Records for this task:
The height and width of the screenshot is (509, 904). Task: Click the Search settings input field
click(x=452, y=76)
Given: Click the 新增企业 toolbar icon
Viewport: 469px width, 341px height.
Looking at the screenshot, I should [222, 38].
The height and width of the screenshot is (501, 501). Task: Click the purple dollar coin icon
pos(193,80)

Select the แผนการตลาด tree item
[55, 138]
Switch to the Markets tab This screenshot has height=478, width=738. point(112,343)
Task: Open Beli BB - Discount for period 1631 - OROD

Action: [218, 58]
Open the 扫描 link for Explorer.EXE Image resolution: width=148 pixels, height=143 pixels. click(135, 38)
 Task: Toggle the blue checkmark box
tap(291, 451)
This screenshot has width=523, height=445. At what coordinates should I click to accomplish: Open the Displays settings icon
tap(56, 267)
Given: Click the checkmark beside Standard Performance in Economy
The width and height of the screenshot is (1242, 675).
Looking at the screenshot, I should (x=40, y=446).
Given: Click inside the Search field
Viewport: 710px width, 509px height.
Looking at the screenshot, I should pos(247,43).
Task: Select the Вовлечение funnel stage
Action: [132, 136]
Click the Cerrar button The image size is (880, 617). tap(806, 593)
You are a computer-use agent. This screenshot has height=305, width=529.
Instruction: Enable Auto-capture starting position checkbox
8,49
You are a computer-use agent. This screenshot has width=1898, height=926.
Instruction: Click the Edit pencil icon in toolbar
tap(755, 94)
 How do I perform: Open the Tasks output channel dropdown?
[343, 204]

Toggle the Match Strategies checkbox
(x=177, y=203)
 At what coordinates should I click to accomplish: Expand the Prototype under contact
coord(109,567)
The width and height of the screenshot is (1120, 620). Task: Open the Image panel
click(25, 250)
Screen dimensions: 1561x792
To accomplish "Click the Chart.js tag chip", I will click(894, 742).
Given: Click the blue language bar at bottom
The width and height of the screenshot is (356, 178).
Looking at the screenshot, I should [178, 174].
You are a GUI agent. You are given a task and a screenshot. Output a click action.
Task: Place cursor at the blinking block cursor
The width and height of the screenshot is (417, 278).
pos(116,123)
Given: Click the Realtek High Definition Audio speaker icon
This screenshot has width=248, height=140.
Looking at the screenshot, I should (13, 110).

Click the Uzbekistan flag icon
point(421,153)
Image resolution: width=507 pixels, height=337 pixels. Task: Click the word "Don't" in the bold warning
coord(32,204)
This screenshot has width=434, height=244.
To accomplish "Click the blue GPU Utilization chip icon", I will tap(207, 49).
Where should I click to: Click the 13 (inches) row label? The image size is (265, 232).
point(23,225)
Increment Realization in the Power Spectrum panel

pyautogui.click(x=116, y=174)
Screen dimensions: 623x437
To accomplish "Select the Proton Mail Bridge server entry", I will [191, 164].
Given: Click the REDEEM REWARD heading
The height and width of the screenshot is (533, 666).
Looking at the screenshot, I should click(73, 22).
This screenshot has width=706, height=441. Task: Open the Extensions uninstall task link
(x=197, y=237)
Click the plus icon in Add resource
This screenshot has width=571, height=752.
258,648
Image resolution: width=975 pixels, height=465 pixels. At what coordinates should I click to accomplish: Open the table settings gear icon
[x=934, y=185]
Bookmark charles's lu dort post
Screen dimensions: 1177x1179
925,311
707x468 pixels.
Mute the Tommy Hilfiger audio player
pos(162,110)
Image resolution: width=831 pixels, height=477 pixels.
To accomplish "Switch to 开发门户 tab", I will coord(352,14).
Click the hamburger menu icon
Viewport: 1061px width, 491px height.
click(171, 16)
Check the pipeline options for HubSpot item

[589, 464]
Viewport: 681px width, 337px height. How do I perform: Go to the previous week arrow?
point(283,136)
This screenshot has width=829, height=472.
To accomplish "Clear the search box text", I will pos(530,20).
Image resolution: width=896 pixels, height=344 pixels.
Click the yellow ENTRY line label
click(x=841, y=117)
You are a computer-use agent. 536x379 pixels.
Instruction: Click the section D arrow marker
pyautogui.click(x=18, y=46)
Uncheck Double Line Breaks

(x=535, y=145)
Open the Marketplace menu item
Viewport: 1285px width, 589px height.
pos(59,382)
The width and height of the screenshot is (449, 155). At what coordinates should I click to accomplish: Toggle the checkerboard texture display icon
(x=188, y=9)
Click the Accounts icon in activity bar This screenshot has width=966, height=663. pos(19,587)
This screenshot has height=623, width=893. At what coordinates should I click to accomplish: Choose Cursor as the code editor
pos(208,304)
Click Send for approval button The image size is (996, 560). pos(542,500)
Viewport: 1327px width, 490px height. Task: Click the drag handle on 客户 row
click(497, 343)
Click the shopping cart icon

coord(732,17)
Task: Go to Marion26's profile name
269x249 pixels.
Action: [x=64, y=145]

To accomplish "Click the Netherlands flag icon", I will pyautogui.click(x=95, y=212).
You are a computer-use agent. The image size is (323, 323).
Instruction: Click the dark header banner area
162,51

What is asked:
Rewrite the part of the material that opens with the line containing "The height and width of the screenshot is (501, 501)." and closes with the line containing "tap(291, 451)", keeping every line, requests included, and multiplying each coordinate in the answers by 2.55, rounded to a whole number with halves going up. Leave all numbers in the requests unchanged.

Solution:
The height and width of the screenshot is (501, 501). Task: Click the purple dollar coin icon
pos(492,204)

Select the แผนการตลาด tree item
[140, 352]
Switch to the Markets tab This screenshot has height=478, width=738. point(286,875)
Task: Open Beli BB - Discount for period 1631 - OROD

Action: [556, 148]
Open the 扫描 link for Explorer.EXE Image resolution: width=148 pixels, height=143 pixels. click(344, 97)
 Task: Toggle the blue checkmark box
tap(742, 1150)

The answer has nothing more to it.